Some parting remarks: Did you know that in Asia Euro-Caucasians are “White Devils” or “the Big Nose Ones?”  Did you know that Asians yearn for our Greco-Roman society, so different from their own stifling cultures?  Did you know that we sacrificed tens of thousands of young White men, including Medal of Honor winner John Basilone, to liberate China, Korea, and the Philippines from racist Japan?

Clearly, many Asian Americans have forgotten. -JLM

2 thoughts on “Ya Gotta Admit!”

  1. To use a phrase first created by the Italic Institute, “when it comes to organized crime, the media needs to widen the lens, not narrow the beam.” The fact that the Asian American filmmakers conveniently ignored any hint of Asian involvement in organized crime (not even a passing mention of the opium dens which flourished in Asian communities from New York to the Pacific Northwest) shows how the concept of “willful ignorance” can enhance an entire ethnic group’s reputation. No such positive censorship exists for Italian Americans. For us, it is the opposite: Like moths to flame, the media immediately zeroes in on “mob connections,” no matter how trivial or misguided.

    Sadly, our own people participate in this, be they mobstar actors who enjoy their blood money, documentarians who do their own PBS specials on Italian Americans but do not ask the hard questions viz a viz stereotypes, and, finally, cultural and business leaders who either defend endless “mob-themed” works or naively pretend that “the sheer overwhelming positivity of our culture” will eventually obliterate them (a quote from the late NIAF president Kenneth Ciongoli, who later admitted, at a public form in New York in 2001, that his Pollyanna attitude was a major mistake).

    But, back to “The Asian Americans”: The PBS show did highlight O. Russell Esposito, a 1950s spokesman for the nation’s campaign for statehood. And if you ever go to Honolulu and see the name Frank Fasi everywhere, you might at first think that it’s an Hawaiian name. Not so: Fasi, born in Connecticuit, was an Italian American who stayed in Hawaii after WWII and became a major mover and shaker on the island, serving as the longest-running mayor of Honolulu.

    Here is a brief listing of his accomplishments, from Wikipedia:

    “Much of Honolulu today retains reminders of the Fasi era.
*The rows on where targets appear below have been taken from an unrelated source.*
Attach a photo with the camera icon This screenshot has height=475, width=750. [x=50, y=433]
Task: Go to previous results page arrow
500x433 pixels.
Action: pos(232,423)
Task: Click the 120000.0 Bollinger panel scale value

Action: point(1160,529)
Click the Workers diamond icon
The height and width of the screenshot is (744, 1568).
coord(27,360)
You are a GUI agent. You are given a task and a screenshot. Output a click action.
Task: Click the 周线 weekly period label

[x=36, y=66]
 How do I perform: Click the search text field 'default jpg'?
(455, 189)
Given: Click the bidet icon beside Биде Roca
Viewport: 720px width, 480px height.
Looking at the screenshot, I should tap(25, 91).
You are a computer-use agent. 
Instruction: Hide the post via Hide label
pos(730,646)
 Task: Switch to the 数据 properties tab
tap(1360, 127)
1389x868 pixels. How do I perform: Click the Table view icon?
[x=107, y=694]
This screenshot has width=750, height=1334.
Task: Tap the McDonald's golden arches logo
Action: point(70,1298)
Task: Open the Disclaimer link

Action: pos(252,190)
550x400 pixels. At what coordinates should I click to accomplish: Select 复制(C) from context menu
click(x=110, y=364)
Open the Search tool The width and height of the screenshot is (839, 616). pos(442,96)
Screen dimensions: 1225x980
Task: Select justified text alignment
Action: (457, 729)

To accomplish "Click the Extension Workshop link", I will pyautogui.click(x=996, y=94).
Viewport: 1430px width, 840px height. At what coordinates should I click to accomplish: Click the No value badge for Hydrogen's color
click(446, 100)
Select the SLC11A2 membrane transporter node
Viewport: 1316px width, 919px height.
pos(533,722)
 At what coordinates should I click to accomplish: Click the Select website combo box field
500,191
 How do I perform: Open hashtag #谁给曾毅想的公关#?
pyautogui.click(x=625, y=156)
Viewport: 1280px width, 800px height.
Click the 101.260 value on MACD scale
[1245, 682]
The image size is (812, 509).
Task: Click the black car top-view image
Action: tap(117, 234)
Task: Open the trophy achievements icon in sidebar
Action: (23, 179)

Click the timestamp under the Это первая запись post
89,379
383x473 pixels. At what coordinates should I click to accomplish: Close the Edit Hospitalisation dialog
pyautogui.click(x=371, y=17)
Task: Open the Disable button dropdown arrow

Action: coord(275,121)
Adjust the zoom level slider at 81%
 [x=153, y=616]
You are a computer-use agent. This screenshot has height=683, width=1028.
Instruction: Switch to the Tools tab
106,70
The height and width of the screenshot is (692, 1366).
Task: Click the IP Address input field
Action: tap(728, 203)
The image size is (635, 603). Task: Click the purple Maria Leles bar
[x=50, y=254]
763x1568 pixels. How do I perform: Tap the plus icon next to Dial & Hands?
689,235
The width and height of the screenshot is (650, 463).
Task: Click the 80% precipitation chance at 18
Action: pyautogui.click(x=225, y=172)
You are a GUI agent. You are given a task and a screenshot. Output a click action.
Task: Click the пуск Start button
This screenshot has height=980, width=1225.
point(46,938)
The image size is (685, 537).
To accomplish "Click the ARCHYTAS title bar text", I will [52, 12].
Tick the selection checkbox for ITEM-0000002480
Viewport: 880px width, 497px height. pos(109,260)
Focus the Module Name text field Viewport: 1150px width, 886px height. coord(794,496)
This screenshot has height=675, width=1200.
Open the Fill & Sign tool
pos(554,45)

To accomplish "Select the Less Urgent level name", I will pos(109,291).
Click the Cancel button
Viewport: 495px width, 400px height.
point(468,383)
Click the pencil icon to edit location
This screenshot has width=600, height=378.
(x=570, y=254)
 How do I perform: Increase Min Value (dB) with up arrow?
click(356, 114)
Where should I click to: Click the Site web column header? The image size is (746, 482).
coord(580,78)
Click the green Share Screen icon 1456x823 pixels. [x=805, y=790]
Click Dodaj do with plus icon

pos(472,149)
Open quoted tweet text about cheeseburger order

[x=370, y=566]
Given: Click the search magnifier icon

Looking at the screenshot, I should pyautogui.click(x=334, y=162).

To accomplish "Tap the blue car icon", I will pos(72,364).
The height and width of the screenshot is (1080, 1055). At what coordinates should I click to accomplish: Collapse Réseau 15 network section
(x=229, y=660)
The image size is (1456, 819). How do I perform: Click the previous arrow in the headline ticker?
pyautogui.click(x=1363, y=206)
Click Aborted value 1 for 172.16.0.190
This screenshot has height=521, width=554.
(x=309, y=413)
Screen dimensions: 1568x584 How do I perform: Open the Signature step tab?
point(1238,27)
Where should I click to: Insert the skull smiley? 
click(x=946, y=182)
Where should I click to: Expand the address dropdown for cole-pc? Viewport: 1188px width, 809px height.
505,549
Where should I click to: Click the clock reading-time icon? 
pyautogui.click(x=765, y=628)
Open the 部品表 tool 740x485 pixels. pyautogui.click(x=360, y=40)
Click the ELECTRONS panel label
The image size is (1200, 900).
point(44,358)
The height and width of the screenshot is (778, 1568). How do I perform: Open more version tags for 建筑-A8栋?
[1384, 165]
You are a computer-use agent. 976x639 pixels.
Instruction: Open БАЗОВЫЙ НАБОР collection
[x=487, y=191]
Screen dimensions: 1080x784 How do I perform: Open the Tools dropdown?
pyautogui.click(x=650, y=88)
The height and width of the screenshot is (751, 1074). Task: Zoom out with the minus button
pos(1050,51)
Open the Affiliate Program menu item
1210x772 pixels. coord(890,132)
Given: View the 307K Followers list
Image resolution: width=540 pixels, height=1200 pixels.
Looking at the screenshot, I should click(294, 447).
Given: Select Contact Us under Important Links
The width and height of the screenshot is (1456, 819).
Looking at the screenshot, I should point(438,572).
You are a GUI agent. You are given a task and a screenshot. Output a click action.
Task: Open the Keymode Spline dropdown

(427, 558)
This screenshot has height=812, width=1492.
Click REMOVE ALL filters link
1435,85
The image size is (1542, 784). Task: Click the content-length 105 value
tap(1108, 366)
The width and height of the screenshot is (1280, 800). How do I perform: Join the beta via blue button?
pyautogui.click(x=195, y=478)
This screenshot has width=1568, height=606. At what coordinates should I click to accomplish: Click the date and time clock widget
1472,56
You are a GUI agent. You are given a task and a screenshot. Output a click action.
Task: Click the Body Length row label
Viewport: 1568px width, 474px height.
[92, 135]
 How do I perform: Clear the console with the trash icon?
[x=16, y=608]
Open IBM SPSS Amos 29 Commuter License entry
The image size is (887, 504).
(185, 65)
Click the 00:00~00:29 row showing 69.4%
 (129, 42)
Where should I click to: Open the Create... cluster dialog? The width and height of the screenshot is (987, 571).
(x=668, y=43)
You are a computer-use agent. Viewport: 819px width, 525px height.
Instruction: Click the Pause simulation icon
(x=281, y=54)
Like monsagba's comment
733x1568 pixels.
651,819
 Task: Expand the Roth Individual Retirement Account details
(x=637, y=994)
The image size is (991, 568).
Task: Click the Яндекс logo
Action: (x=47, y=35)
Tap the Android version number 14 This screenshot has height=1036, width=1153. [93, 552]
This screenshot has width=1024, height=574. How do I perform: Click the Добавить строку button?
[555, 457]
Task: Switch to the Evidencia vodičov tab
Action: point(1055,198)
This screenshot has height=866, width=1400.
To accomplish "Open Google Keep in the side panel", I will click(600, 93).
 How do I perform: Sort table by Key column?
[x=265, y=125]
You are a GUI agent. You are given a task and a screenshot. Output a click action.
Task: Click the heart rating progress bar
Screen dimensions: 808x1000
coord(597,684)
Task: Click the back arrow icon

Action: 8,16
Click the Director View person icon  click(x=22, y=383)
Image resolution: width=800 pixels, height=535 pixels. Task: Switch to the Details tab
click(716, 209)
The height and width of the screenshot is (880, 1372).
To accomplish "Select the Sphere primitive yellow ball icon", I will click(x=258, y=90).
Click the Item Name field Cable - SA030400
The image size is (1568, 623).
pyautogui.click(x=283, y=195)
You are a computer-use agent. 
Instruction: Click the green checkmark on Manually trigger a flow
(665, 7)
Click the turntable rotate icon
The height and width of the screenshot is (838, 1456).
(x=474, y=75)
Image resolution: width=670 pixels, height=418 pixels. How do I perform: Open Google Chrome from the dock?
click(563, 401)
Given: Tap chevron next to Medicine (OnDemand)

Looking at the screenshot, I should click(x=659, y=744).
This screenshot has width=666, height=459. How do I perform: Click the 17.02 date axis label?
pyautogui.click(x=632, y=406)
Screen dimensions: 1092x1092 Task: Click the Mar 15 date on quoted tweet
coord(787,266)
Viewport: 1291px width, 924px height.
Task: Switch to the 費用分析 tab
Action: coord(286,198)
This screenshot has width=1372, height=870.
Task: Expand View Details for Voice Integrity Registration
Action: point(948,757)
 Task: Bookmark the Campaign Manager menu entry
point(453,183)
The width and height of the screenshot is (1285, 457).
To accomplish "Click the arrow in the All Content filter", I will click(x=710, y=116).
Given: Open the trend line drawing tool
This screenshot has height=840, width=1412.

He opened the Neal S. Blaisdell Center, and established TheBus, the national award-winning public transportation system. Fasi also invented and built the Satellite City Hall system, established one of the nation’s largest elected neighborhood board systems, and pushed for the construction of the H-POWER waste-to-energy plant. Fasi created the Summer Fun recreational program for children and the annual Honolulu City Lights winter festival. Fasi popularized the shaka, a local hand gesture, when he ordered it to become the city’s signature logo and printed on all city signs and publications. He is also credited with transforming the Capitol District by bulldozing massive parking structures near the Hawaiʻi State Capitol, ʻIolani Palace and Kawaiahaʻo Church to create large parcels of green space known as the Honolulu Civic Center. He also created a central office building for many of the city’s departments.

    In recognition of his service to Honolulu, Mayor Mufi Hannemann renamed both the Civic Center and the Municipal Building in July 2006. In order to do so, the Honolulu City Council amended its charter with the passage of Bill 76 (2005) CD 1, FD 1, which bypassed a ban on naming city and county sites in honor of living persons. The Mayor Frank F. Fasi Civic Center and Mayor Frank F. Fasi Municipal Building now stand as a memorial to him.”

  2. It just ain’t fair, but to whom can we go for justice!! Great report of what Italians have to live thru in the bigger picture of life.